A oposição prometeu nesta semana empreender todos os esforços para aprovar a anistia a Jair Bolsonaro. Sem votos na Câmara e sem o apoio de Hugo Motta, Bolsonaro recorreu a Arthur Lira, visto por muita gente como “presidente de fato” da Casa, influente o suficiente para destravar o projeto.
Lira pode muito, mas não pode tudo: prometeu ajudar a votar as PECs do fim do foro e das prerrogativas parlamentares, mas os temas empacaram.
Há relatos de que Lira expressou as dificuldades de se aprovar a anistia, dando uma justificativa plausível para disfarçar a falta de interesse real do Centrão em livrar Bolsonaro.
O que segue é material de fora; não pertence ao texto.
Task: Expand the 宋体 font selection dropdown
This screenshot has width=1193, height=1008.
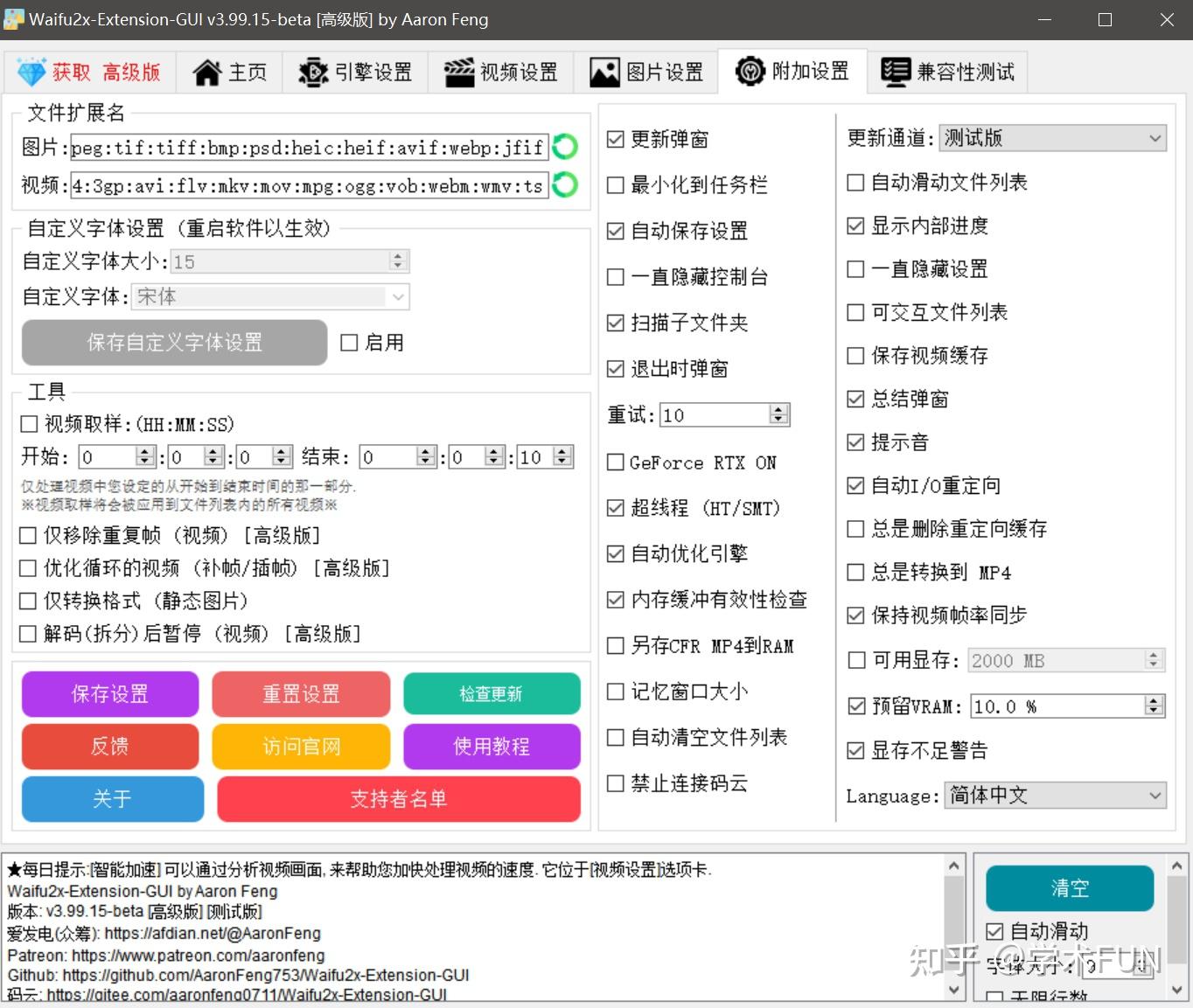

Se não convém a Lira mover montanhas para ajudar Bolsonaro e desagradar uma base que votou majoritariamente em Lula na eleição passada, para o Centrão só interessa o eleitor de Bolsonaro.
Como não pode desprezar o nicho bolsonarista, o governador Tarcísio de Freitas não deve poupar esforços para entrar na pressão para convencer Motta, seu colega de partido.
Para não ver o presidente da Câmara emparedado, o governo se verá obrigado a entrar na discussão para evitar que ele ceda à pressão.